Although The Radio Burglary had been produced through Suomen Filmiteollisuus, Kassila had become frustrated with working with the studio. Instead, Kassilia, Aarne Tarkas, and Osmo Harkimo founded Junior-Filmi, an independent production company, and began filming The Radio Goes Insane. Junior-Filmi did not have enough resources to independently fund filming, and thus relied greatly on Teuvo Tulio, who provided equipment and financing for the film. The Radio Goes Insane is the only film produced by Tulio which he did not direct. Although their partnership with Tulio was productive, they came into conflict over sharing the film's revenue. According to Kassila, Tulio entirely withheld the film's proceeds from him and his partners. Tulio refused to sell the television rights, and the film did not air on television until after his death when film rights passed to the Finnish Film Archive. Although the film had its theatrical premiere in 1952, its television debut came on 5 June 2007.

==Reception==
The film premiered on 1 February 1952 in Tampere.

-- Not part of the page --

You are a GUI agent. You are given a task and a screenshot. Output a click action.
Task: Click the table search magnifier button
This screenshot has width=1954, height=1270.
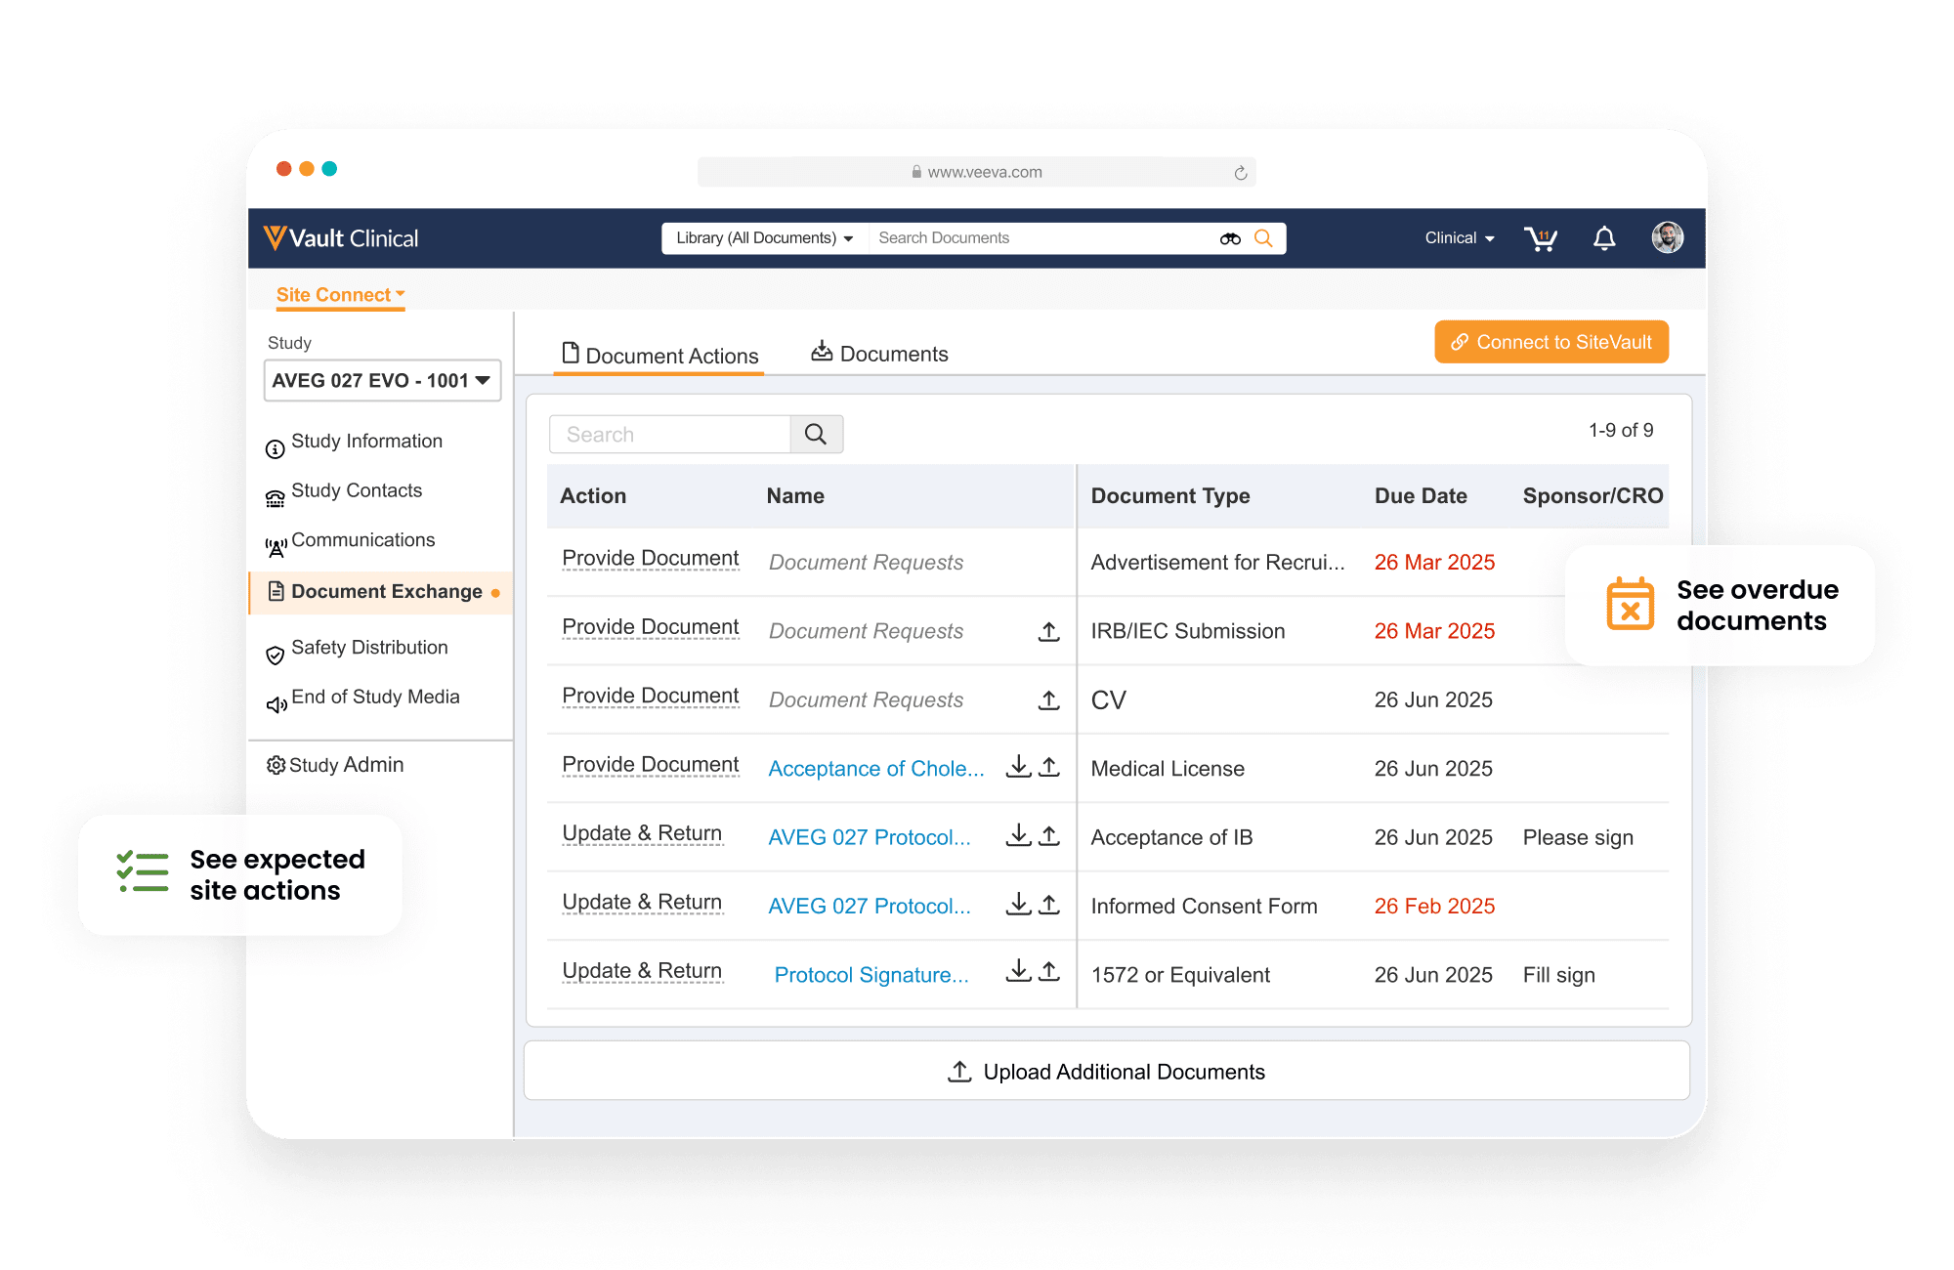click(x=816, y=435)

Some critics saw the film as a forced sequel, carrying on the success of The Radio Burglary, though others praised the film for expanding on the satire its predecessor. The Radio Goes Mad became successful in its own right, but did not match the unequivocal critical popularity of The Radio Burglary. The film was also criticised for its glib depiction of mental health institutions at a time of psychiatric reform.